Records to use:
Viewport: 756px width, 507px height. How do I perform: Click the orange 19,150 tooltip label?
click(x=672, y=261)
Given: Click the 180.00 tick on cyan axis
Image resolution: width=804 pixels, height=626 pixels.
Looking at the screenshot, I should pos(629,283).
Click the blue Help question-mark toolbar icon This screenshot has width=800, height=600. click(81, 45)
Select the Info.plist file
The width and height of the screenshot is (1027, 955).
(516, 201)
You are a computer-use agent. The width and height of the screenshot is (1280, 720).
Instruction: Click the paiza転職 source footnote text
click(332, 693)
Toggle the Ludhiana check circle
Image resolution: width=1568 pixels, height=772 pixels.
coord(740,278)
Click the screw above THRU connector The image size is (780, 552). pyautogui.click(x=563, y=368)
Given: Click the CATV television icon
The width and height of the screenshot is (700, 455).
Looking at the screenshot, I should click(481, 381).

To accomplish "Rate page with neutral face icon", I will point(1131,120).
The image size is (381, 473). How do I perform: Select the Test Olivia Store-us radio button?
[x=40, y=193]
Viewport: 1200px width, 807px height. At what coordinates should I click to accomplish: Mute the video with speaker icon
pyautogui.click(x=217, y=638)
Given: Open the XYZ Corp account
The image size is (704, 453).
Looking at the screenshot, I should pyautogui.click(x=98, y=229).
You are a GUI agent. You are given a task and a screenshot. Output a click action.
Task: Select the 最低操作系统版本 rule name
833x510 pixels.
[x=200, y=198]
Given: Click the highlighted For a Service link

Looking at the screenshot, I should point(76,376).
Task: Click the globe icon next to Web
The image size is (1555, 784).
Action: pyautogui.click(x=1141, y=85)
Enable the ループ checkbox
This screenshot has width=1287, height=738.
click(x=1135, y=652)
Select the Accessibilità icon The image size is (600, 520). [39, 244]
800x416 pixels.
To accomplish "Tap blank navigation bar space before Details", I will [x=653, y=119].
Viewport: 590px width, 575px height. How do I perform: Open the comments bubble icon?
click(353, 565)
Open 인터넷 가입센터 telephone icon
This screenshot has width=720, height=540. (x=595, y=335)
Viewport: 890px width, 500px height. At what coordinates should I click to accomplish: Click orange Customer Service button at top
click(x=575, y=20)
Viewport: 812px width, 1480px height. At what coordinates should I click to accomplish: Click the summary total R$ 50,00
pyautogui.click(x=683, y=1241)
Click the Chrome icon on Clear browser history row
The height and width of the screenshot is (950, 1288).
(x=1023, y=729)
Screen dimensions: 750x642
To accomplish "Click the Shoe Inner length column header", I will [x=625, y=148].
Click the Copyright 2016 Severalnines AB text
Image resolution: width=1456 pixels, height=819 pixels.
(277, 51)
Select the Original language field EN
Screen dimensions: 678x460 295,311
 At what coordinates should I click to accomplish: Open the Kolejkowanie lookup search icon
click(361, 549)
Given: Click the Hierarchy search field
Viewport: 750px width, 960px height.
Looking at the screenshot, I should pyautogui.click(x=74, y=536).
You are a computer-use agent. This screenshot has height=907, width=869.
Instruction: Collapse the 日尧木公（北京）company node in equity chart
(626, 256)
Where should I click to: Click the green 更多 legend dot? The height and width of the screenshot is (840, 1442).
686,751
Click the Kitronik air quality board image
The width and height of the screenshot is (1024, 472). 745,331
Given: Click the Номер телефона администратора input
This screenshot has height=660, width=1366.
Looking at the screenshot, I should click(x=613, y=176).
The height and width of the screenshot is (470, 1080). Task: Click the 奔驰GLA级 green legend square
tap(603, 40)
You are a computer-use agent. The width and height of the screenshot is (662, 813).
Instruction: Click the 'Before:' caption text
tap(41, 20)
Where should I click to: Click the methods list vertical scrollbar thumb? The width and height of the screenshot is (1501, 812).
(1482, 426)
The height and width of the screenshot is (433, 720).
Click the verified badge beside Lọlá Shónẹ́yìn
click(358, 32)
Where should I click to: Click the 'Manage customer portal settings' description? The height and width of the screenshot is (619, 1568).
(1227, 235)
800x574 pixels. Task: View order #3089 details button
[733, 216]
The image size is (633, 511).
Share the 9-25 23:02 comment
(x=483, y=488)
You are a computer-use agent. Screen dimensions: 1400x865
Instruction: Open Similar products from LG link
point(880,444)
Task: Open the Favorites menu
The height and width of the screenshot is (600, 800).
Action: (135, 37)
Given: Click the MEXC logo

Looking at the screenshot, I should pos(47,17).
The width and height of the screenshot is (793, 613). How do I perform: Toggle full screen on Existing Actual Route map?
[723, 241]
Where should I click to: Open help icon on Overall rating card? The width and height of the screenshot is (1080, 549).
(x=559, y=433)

About this exercise:
The answer must consist of every line in the records above that contains the word "computer".

Written solution:
You are a computer-use agent. The width and height of the screenshot is (1280, 720).
You are a computer-use agent. This screenshot has height=907, width=869.
You are a computer-use agent. The width and height of the screenshot is (662, 813).
You are a computer-use agent. Screen dimensions: 1400x865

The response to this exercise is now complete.